• [Work request] For the data below, restate word for word only the lines from the line containing "The image size is (139, 170)." through the line containing "Sort by File", both ends included.

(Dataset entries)
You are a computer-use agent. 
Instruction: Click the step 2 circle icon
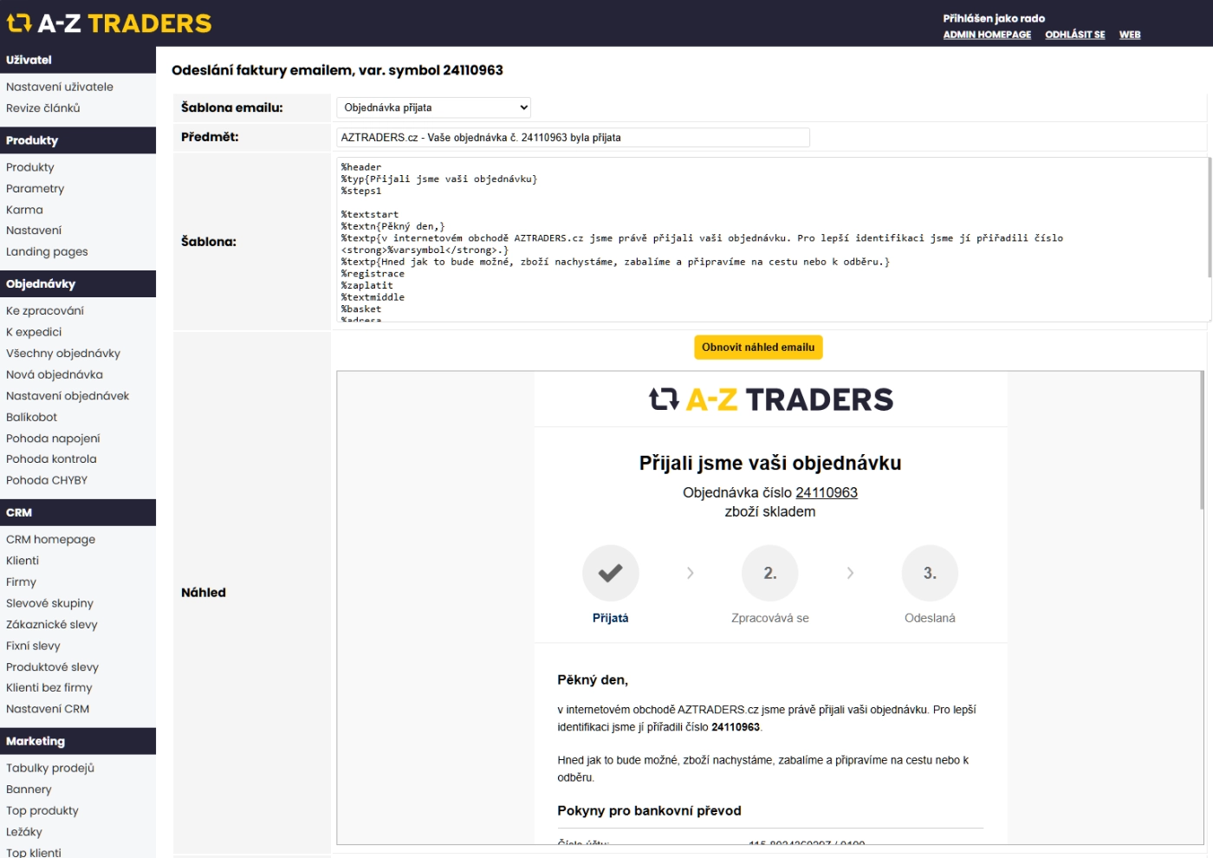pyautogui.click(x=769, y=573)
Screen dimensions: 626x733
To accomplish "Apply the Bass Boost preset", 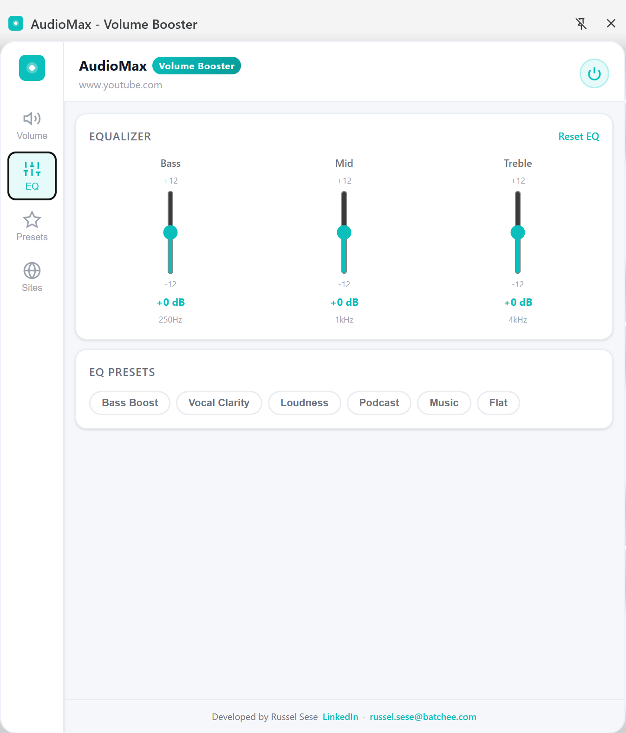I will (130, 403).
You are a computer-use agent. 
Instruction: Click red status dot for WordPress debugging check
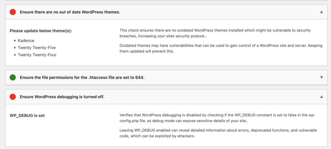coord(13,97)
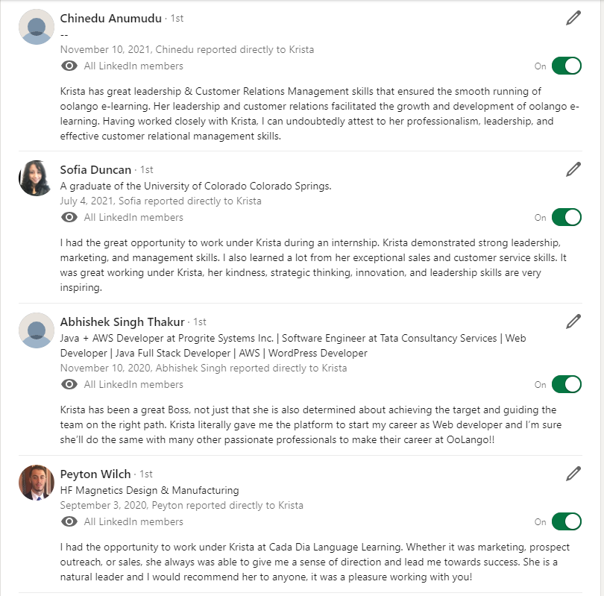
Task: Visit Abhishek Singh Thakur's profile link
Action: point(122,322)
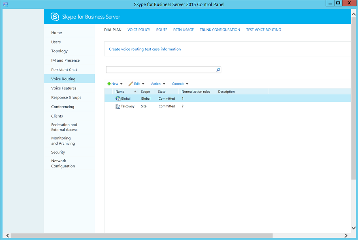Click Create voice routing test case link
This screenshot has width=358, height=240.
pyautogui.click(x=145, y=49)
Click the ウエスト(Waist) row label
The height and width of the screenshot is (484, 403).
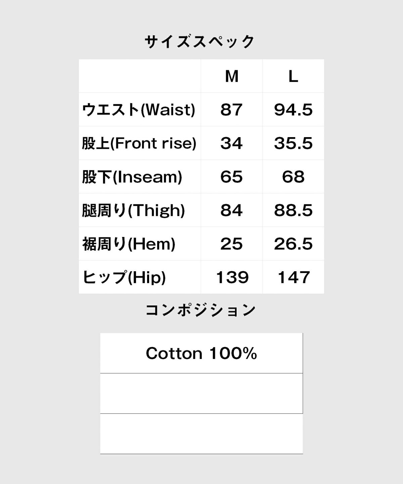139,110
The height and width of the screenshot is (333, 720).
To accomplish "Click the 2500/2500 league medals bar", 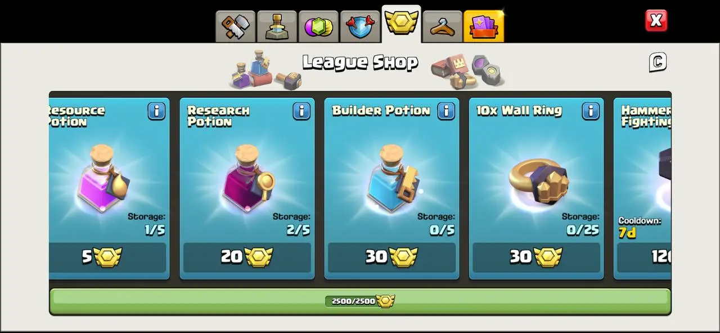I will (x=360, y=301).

---

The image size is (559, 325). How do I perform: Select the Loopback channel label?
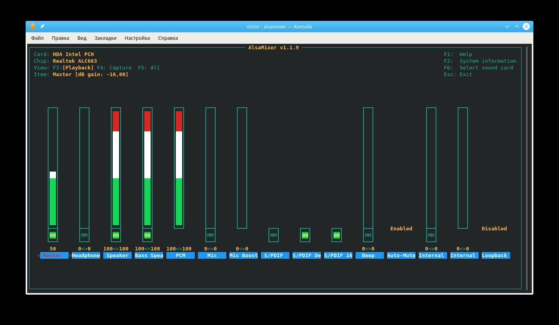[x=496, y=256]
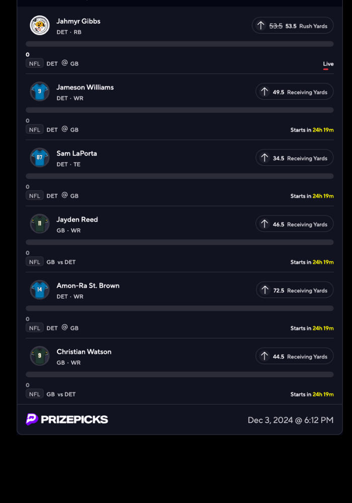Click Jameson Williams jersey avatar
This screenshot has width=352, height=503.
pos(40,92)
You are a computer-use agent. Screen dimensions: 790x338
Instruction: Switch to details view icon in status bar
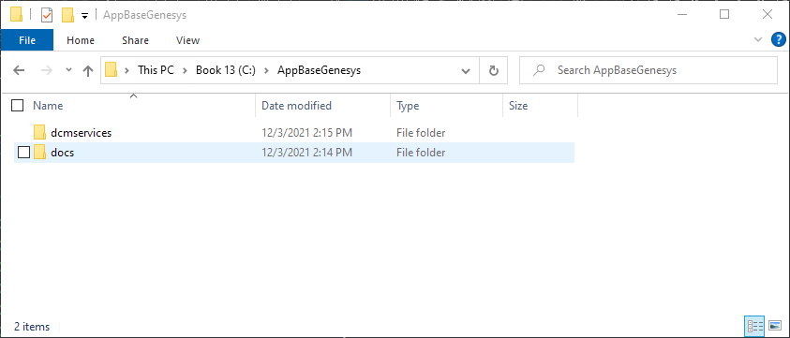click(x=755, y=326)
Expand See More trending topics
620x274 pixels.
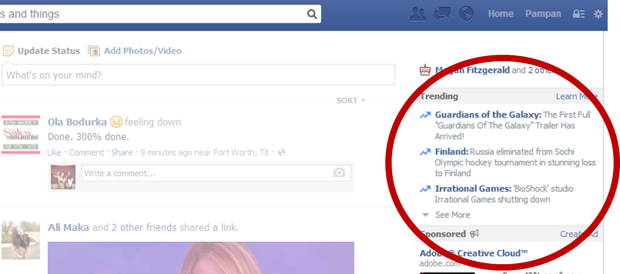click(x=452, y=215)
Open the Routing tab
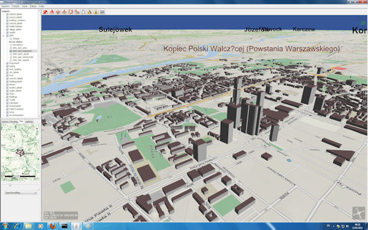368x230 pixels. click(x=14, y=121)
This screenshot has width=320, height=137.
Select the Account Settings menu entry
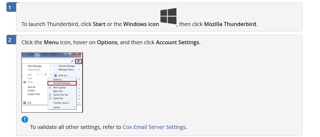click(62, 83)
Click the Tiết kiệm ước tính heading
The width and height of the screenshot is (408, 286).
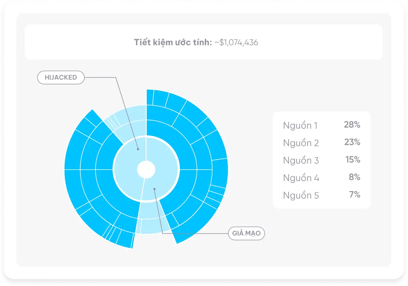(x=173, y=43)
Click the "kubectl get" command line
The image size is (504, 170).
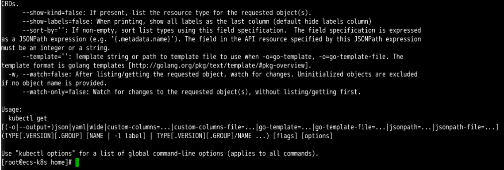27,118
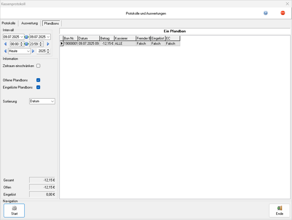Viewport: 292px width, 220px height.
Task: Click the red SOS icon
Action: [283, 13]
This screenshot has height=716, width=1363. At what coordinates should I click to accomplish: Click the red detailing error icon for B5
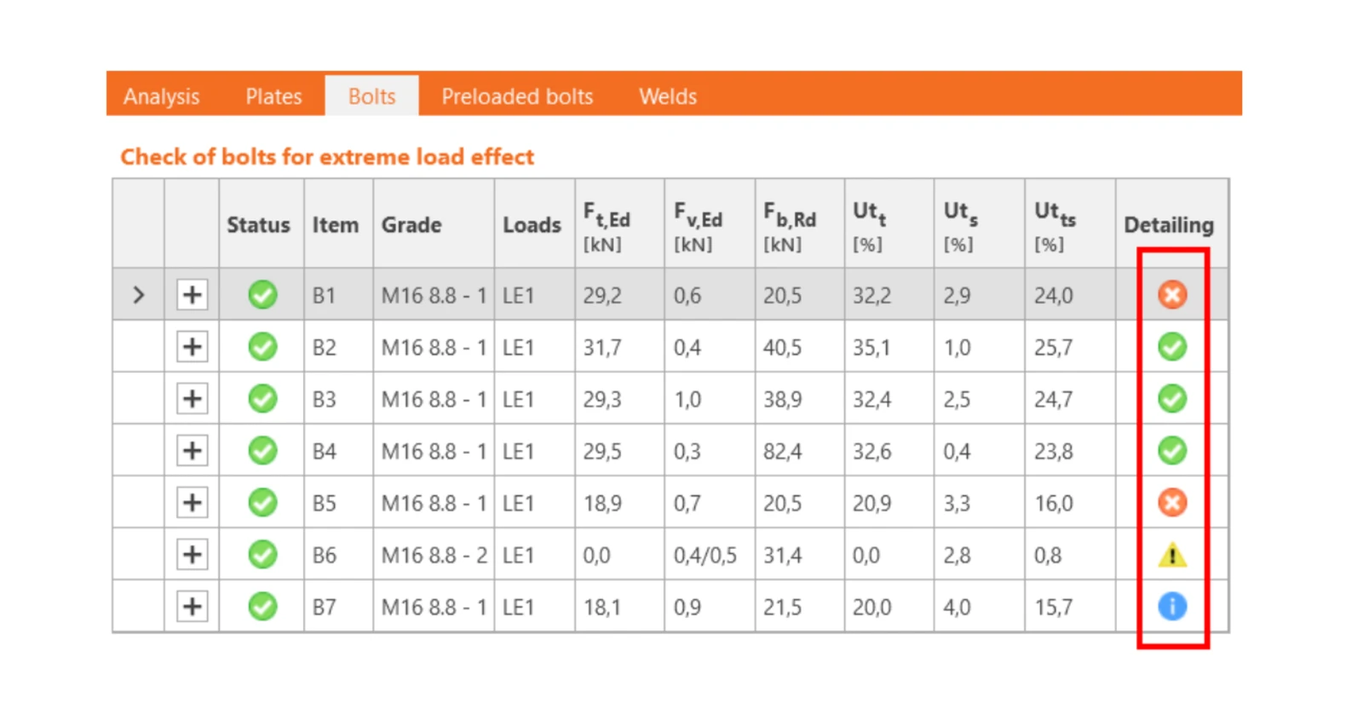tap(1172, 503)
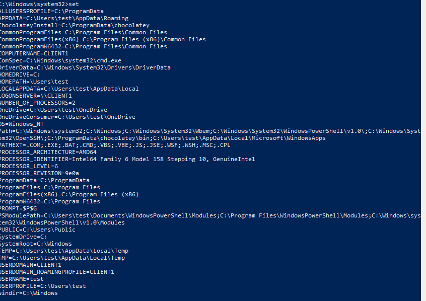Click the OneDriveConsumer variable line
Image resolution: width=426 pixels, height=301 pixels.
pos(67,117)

* * *

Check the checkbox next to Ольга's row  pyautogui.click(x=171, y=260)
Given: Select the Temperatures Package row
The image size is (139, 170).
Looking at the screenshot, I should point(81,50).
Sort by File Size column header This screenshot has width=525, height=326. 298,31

• [Solution for this task]
The image size is (139, 170).
Looking at the screenshot, I should point(81,50).
Sort by File Size column header This screenshot has width=525, height=326. 298,31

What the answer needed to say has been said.